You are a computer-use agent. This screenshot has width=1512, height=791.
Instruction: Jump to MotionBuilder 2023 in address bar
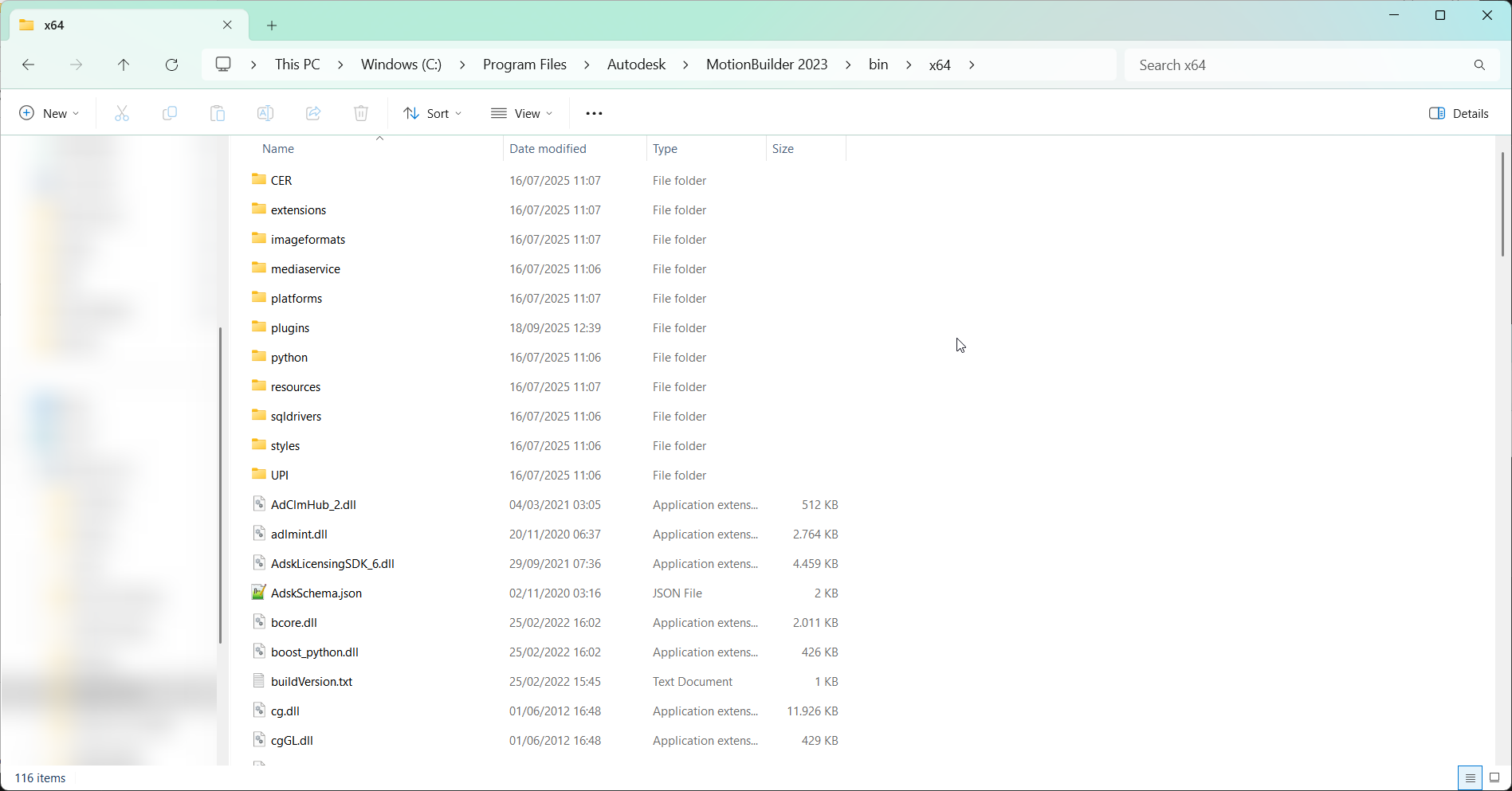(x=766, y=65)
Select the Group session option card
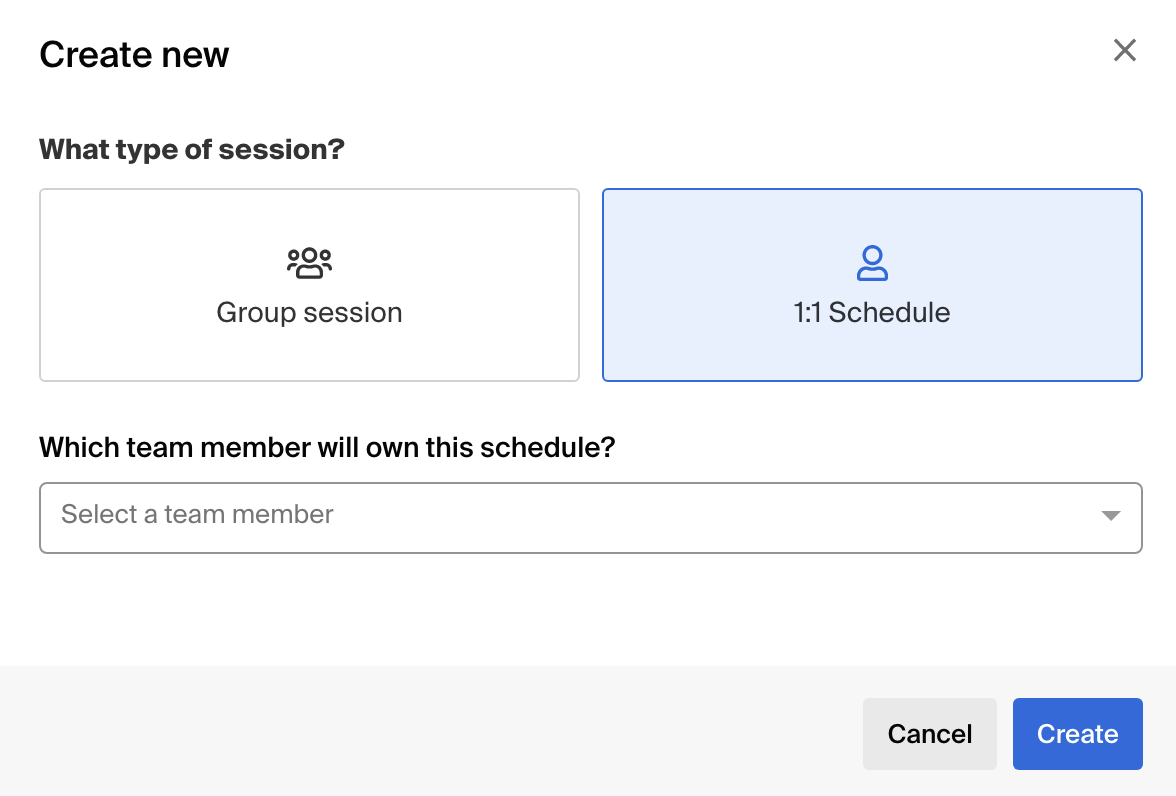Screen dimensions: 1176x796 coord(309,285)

# [Task instructions]
All of the material above needs to be restated exactly, with no pictures.

# [Result of the exercise]
You are a computer-use agent. This screenshot has width=1512, height=791.
Instruction: Jump to MotionBuilder 2023 in address bar
(x=766, y=65)
Select the Group session option card
Screen dimensions: 1176x796 coord(309,285)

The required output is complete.